Formatted question description: https://leetcode.ca/all/1217.html

# 1217. Minimum Cost to Move Chips to The Same Position (Easy)

We have n chips, where the position of the ith chip is position[i].

We need to move all the chips to the same position. In one step, we can change the position of the ith chip from position[i] to:

• position[i] + 2 or position[i] - 2 with cost = 0.
• position[i] + 1 or position[i] - 1 with cost = 1.
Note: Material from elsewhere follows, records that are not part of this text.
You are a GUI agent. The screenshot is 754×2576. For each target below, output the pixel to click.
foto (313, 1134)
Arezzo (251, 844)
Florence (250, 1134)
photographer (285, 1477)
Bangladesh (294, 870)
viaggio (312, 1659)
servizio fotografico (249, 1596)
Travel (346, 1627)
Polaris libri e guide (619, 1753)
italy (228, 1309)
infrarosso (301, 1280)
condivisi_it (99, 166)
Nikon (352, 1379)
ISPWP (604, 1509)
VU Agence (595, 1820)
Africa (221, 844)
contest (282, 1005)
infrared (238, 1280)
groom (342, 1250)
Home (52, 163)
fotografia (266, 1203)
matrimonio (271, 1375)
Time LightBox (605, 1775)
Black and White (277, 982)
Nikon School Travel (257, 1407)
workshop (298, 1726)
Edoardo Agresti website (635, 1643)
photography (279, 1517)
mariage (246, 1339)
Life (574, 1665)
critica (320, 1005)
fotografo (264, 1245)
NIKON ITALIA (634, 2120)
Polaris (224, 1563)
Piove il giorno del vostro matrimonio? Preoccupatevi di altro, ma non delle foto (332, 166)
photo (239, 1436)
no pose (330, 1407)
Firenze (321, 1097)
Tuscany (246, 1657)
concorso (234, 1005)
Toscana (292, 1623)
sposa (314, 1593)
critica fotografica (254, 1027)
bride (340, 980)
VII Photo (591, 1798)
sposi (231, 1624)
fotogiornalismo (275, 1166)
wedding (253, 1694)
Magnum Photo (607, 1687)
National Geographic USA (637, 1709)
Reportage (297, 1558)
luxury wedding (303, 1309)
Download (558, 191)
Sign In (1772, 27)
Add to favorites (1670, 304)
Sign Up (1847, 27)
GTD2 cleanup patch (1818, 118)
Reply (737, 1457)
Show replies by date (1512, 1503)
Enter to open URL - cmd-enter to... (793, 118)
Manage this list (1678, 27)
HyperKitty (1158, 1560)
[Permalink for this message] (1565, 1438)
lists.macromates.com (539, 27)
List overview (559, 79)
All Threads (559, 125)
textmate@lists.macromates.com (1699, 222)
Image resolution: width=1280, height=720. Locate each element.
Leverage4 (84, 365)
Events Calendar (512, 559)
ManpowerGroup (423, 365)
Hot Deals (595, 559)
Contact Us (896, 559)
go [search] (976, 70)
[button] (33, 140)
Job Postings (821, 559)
Return the minimum cost needed to move all the chips to the same position.

Example 1:

Input: position = [1,2,3]
Output: 1
Explanation: First step: Move the chip at position 3 to position 1 with cost = 0.
Second step: Move the chip at position 2 to position 1 with cost = 1.
Total cost is 1.


Example 2:

Input: position = [2,2,2,3,3]
Output: 2
Explanation: We can move the two chips at poistion 3 to position 2. Each move has cost = 1. The total cost = 2.


Example 3:

Input: position = [1,1000000000]
Output: 1


Constraints:

• 1 <= position.length <= 100
• 1 <= position[i] <= 10^9

Related Topics:
Array, Math, Greedy

## Solution 1.

// OJ: https://leetcode.com/problems/minimum-cost-to-move-chips-to-the-same-position/

// Time: O(N)
// Space: O(1)
class Solution {
public:
int minCostToMoveChips(vector<int>& A) {
int even = 0, odd = 0;
for (int n : A) {
if (n % 2) ++even;
else ++odd;
}
return min(even, odd);
}
};


Java

class Solution {
public int minCostToMoveChips(int[] chips) {
int evenCount = 0, oddCount = 0;
int length = chips.length;
for (int i = 0; i < length; i++) {
int chip = chips[i];
if (chip % 2 == 0)
evenCount++;
else
oddCount++;
}
return Math.min(evenCount, oddCount);
}
}